As bleak as the economy is, I’m hearing one thing that makes me smile:

“There is no better time for new ideas.”

Yes, the great thing about this poor economy is that there’s so little distance to fall. What was once a risky move may now be a potentially game-saving effort.

Many argue that innovation often emerges when folks are faced with difficult or bleak circumstances - constraints - and according to Ethan Zuckerman, it’s often wiser to look for innovation in places where people are trying to solve difficult, concrete problems rather than where smart people are sketching ideas on blank canvases.

Ethan offered seven rules that appear to help explain how (some) developing world innovation proceeds:

- innovation (often) comes from constraint (If you’ve got very few resources, you’re forced to be very creative in using and reusing them.)

- don’t fight culture (If people cook by stirring their stews, they’re not going to use a solar oven, no matter what you do to market it. Make them a better stove instead.)

- embrace market mechanisms (Giving stuff away rarely works as well as selling it.)

- innovate on existing platforms (We’ve got bicycles and mobile phones in Africa, plus lots of metal to weld.
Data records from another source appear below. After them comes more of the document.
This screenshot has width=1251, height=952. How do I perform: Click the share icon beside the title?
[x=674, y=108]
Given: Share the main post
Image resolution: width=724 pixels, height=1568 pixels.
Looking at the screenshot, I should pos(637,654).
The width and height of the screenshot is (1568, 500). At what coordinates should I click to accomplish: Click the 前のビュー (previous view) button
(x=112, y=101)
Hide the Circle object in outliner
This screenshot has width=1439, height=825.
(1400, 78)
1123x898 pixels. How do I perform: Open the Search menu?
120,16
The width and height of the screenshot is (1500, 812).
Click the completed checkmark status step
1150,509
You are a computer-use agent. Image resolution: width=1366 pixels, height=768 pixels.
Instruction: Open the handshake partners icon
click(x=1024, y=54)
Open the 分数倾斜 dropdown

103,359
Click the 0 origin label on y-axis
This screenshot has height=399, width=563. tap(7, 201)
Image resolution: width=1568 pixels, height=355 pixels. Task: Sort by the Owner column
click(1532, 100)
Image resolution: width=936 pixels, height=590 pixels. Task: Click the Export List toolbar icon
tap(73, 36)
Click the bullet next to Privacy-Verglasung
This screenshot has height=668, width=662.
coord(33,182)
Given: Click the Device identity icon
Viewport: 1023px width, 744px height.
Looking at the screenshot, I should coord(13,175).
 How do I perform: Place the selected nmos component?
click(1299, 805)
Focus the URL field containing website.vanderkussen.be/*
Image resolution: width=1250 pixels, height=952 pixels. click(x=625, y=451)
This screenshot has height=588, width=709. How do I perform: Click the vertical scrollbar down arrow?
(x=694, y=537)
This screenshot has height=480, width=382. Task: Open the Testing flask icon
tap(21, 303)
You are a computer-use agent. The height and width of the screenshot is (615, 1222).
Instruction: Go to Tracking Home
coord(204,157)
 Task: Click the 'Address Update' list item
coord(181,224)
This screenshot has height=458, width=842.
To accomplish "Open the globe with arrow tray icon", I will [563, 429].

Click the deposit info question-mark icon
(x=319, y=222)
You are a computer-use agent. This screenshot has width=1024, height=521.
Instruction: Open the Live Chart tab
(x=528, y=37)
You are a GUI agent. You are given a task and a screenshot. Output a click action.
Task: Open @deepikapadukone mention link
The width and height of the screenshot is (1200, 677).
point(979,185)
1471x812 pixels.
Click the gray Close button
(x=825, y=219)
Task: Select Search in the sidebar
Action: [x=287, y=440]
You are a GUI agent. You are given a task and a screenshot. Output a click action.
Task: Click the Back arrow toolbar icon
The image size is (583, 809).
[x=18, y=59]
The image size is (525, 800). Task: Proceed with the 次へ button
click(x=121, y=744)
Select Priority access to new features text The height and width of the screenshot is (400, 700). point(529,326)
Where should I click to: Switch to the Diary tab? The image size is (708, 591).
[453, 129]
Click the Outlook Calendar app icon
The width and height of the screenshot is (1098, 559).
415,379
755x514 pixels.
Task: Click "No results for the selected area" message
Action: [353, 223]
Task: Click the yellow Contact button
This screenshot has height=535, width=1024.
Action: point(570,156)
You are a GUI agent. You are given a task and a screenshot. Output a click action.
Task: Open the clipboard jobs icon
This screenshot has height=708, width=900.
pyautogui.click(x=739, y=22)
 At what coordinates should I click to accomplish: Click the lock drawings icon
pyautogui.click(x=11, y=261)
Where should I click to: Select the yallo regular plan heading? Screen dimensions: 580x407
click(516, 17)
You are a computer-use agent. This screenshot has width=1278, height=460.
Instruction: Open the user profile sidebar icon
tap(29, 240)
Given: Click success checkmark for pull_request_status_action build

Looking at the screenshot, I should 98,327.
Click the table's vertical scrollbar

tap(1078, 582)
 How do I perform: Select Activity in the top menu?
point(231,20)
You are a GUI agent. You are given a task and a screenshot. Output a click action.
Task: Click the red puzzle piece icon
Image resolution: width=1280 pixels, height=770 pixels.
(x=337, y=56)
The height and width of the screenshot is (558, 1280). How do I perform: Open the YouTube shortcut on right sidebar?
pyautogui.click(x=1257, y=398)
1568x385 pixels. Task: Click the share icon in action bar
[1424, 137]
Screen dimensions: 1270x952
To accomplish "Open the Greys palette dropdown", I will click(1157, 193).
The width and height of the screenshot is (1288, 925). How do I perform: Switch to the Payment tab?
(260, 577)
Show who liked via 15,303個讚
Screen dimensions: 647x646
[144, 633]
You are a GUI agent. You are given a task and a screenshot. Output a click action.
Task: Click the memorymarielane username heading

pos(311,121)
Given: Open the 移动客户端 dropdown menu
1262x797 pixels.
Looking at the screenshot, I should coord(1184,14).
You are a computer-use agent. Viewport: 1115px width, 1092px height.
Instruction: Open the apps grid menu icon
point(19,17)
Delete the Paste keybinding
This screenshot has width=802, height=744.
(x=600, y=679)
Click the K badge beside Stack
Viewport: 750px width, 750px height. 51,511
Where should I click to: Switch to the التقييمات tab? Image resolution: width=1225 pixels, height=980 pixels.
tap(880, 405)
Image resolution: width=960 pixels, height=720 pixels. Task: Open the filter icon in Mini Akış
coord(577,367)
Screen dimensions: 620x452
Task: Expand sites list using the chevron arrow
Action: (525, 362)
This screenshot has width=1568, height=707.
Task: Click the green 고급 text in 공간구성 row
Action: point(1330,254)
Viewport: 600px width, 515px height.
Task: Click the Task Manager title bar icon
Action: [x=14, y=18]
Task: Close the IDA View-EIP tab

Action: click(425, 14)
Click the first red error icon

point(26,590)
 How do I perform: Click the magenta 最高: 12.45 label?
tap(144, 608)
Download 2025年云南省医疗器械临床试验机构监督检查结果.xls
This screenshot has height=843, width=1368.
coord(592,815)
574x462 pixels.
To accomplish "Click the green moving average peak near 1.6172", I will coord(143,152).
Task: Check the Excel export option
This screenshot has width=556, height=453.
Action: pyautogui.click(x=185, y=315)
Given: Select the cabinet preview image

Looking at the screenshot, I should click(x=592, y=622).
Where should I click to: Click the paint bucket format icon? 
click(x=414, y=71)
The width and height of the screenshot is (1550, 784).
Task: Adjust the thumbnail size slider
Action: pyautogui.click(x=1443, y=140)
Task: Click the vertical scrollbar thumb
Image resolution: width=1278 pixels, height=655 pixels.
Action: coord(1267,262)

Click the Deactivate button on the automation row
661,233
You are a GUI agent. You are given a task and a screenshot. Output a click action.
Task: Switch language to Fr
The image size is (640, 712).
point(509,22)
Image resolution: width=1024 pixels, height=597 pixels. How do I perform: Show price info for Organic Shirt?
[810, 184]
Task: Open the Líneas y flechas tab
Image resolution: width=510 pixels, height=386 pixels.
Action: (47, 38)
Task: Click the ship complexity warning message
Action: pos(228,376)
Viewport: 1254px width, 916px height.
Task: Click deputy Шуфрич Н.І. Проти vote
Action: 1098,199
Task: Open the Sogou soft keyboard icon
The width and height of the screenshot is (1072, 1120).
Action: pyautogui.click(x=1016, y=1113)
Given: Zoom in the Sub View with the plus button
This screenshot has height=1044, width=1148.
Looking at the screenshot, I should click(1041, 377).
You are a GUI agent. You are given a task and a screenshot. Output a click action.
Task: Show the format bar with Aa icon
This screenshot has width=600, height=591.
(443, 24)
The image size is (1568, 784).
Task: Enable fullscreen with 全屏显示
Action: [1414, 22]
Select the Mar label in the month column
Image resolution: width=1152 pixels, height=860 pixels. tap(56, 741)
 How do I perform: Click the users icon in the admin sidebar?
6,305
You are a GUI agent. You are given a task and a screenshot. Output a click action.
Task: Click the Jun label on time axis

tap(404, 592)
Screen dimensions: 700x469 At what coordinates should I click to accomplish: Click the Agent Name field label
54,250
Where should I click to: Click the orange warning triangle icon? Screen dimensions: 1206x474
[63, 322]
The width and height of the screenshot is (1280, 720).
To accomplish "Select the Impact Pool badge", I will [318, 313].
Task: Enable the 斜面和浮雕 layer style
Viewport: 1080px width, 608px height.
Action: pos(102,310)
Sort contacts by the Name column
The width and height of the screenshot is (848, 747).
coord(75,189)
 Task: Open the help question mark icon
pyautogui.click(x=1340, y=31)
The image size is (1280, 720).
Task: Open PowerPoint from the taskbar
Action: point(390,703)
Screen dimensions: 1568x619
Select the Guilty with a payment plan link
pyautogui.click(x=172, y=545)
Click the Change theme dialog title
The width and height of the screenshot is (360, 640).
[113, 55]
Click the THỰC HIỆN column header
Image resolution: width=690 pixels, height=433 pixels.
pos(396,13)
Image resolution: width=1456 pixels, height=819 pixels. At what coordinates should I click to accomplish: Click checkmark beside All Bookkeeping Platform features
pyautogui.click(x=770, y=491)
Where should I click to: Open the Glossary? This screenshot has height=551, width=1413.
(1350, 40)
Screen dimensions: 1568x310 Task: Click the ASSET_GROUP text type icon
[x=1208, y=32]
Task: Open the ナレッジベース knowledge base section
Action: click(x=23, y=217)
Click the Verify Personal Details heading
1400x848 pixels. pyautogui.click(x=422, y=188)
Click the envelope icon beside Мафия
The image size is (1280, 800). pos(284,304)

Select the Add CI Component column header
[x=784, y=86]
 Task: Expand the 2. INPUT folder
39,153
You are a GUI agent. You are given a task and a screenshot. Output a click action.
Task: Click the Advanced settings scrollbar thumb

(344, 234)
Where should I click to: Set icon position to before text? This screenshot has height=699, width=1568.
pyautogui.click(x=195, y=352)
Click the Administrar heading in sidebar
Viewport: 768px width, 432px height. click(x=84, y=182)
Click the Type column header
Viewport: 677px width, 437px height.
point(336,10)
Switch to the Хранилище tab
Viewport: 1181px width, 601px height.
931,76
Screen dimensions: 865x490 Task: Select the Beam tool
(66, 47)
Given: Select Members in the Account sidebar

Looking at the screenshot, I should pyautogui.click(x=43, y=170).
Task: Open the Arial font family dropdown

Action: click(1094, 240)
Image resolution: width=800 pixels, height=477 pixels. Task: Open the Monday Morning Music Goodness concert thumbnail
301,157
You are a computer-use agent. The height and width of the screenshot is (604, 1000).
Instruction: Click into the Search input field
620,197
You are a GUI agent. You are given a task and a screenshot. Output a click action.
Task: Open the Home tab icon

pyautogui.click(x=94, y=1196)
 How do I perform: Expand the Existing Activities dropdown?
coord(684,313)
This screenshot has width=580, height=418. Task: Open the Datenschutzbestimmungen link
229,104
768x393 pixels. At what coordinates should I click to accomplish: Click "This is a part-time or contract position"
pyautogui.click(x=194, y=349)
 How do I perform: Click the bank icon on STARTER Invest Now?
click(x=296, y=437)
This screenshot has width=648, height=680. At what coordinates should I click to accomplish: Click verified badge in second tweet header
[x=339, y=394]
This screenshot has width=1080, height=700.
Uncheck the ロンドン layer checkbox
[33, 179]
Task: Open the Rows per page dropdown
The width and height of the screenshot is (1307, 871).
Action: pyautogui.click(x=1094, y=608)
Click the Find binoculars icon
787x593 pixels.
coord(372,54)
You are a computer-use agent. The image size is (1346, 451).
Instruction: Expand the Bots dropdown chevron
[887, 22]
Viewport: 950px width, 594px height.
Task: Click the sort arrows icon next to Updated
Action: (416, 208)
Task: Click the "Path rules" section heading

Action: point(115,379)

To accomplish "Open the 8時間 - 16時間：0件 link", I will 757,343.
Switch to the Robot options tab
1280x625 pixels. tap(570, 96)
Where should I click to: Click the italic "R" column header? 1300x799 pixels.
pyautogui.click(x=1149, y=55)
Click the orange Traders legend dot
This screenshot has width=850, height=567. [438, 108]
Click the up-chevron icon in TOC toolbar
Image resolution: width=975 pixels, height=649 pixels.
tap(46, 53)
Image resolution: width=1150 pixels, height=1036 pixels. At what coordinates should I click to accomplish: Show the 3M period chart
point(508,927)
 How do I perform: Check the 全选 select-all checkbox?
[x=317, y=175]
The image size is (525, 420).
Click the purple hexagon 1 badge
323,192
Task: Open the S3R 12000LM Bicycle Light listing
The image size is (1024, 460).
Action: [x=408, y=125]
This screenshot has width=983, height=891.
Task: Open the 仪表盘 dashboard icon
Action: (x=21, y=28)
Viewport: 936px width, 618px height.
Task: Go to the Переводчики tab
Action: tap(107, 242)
Innovate using that stuff, rather than bringing in completely new tech.)

- problems are not always obvious from afar (You really have to live for a while in a society where no one has currency larger than a $1 bill to understand the importance of money via mobile phones.)

- what you have matters more than what you lack (If you’ve got a bicycle, consider what you can build based on that, rather than worrying about not having a car, a truck, a metal shop.)

- infrastructure can beget infrastructure (By building mobile phone infrastructure, we may be building power infrastructure for Africa - see his writings on incremental infrastructure.)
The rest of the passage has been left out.